Diosdado Cabello: Y después del 4-F siguió la rebelión

AVN.- La imagen está ahí, 22 años después, como si se desplegara ahora mismo ante sus ojos. La camioneta de su casa apostada frente a los Monolitos, en Los Próceres, esperándolo a la salida de Fuerte Tiuna, y adentro Marleny Contreras, su esposa, con el pequeño hijo, solos, porque el responsable de acompañarlos, de protegerlos esa noche, no llegó a cumplir esa parte del plan. La conversación es breve y, para despedirse, ella tan solo le dice: "Haz lo que tengas que hacer".
Es la noche del 3 de febrero de 1992, los acontecimientos apenas comienzan pero hay ya ignición en la mecha. La insurrección es un hecho. Con esa imagen en sus ojos, el teniente Diosdado Cabello se monta en su carro ("Imagínate: ¡un súper Montecarlo!", chistea el hoy presidente de la Asamblea Nacional y vicepresidente del Partido Socialista Unido de Venezuela) y parte. A lo que tiene que hacer.
Toma rumbo al Colegio La Salle para verificar, en las inmediaciones, las antenas de telecomunicación, sin saber aún que jamás servirían. Después, como a las 11:00 de la noche, decide pasar por el Palacio de Miraflores y llega “cuando está entrando Pérez con dos motorizados”. Sí, Carlos Andrés, el Presidente. “Yo llamo a Antonio Rojas Suárez y ahí se activa la cosa en Fuerte Tiuna, sin vuelta atrás”.

# # #

SOLICITUD POR ESCRITO:
En el fragmento sobre Diosdado Cabello y el 4-F, ¿por qué Marleny Contreras y el pequeño hijo esperaban solos en la camioneta frente a los Monolitos? Responde en una o dos oraciones.

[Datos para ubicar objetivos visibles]
# # #

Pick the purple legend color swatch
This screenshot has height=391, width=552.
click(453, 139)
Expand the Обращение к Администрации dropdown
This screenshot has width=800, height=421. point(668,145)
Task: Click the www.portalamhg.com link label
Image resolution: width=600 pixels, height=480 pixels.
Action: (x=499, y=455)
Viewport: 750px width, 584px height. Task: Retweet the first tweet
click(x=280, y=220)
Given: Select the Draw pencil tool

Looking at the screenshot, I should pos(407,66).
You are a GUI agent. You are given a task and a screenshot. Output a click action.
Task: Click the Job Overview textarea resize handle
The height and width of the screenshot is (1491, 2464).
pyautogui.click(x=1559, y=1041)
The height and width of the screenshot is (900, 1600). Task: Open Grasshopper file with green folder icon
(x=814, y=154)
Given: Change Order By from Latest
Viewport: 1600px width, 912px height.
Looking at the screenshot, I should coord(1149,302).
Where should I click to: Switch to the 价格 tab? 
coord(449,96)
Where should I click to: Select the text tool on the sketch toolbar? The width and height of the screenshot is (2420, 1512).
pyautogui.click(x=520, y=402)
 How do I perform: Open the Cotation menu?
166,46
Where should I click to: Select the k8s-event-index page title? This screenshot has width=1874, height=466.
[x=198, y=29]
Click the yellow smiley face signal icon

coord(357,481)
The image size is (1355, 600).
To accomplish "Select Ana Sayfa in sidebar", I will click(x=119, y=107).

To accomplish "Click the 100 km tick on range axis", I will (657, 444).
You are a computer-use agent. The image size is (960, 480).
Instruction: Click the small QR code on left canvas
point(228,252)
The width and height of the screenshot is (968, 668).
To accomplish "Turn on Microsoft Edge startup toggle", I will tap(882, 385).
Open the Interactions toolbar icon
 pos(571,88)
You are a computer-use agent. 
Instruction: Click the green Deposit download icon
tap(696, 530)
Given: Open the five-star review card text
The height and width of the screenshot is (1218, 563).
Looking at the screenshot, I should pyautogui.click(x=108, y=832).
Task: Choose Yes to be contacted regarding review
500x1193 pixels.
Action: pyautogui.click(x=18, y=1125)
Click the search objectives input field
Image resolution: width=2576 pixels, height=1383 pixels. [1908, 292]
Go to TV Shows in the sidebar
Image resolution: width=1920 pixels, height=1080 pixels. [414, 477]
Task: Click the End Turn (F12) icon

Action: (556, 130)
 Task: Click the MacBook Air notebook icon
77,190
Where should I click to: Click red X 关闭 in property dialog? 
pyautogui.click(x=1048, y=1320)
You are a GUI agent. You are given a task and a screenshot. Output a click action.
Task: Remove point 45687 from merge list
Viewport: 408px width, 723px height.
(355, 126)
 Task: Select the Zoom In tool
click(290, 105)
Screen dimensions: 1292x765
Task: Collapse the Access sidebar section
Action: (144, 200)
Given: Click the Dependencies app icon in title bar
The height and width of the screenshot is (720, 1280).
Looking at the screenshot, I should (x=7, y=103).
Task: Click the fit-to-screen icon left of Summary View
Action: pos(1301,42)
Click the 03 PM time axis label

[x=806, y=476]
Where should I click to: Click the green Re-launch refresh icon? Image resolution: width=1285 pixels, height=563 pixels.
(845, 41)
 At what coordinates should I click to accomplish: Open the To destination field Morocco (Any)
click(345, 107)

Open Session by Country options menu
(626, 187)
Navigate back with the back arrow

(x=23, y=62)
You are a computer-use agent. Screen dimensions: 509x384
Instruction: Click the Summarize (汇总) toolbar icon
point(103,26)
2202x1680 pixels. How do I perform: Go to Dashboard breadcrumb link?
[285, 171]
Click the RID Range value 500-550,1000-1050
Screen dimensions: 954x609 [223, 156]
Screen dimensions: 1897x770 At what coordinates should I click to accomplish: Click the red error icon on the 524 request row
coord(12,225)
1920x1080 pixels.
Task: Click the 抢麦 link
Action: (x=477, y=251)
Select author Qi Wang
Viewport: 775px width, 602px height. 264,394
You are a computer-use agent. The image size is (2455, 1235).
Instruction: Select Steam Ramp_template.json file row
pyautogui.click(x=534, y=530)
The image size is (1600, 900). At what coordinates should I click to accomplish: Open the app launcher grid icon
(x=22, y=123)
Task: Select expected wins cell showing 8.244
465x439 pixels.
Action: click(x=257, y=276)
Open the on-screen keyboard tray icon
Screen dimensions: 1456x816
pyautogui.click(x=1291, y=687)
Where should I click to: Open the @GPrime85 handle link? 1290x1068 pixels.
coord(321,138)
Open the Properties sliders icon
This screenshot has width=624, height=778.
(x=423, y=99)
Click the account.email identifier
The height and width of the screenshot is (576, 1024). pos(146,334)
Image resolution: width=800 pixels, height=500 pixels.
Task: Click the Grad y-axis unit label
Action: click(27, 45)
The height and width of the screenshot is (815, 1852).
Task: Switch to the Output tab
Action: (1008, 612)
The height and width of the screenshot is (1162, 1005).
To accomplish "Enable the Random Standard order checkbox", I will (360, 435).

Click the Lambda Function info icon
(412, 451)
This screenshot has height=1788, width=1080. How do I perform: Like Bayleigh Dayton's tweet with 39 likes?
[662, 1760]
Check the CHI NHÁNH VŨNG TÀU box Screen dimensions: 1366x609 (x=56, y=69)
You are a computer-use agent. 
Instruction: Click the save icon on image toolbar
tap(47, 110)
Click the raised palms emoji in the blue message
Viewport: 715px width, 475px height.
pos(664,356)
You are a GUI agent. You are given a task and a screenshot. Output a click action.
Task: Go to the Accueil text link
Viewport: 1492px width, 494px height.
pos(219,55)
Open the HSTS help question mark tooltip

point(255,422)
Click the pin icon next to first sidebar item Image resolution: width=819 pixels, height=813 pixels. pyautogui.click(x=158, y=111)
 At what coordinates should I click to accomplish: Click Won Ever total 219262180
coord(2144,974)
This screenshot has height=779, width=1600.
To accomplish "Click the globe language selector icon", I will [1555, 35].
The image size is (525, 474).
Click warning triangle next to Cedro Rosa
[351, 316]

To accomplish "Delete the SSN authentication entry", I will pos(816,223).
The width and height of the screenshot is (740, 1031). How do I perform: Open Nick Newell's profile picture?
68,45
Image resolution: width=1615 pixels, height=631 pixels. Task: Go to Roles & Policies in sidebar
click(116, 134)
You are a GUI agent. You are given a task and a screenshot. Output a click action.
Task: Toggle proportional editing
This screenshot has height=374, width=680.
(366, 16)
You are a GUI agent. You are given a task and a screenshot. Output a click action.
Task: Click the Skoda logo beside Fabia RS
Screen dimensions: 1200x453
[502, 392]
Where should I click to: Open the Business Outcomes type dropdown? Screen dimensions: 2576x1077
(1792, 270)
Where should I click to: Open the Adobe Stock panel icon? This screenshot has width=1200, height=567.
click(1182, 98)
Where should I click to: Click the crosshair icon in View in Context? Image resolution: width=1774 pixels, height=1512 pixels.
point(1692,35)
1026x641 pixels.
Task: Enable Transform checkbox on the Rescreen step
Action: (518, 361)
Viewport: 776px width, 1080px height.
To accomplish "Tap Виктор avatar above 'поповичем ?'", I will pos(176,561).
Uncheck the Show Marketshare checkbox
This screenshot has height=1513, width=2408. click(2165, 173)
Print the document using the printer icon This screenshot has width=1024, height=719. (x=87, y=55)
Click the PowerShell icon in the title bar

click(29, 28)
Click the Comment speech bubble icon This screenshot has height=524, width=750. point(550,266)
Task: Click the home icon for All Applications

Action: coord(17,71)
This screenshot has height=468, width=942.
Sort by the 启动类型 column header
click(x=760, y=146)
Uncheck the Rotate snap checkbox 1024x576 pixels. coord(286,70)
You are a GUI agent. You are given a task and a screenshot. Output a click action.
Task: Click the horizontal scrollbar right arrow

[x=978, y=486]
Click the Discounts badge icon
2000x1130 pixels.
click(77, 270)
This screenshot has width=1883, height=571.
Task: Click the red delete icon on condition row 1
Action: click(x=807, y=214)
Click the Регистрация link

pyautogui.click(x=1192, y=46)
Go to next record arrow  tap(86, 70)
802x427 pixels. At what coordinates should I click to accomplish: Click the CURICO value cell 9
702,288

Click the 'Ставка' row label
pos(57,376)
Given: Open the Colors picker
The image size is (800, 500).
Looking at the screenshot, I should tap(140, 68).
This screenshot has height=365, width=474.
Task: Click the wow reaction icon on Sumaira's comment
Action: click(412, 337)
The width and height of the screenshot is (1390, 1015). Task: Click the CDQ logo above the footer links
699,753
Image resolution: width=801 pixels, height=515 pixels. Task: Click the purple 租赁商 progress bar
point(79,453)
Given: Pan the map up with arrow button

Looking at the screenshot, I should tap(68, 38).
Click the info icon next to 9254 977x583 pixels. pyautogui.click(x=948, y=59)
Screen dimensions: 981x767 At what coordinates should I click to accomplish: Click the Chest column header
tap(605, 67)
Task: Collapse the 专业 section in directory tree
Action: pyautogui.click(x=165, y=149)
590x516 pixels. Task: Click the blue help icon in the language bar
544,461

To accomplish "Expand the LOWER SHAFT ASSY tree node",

# # #

RESPUESTA AL EJERCICIO:
Esperaban solos porque la persona responsable de acompañarlos y protegerlos esa noche no llegó a cumplir esa parte del plan.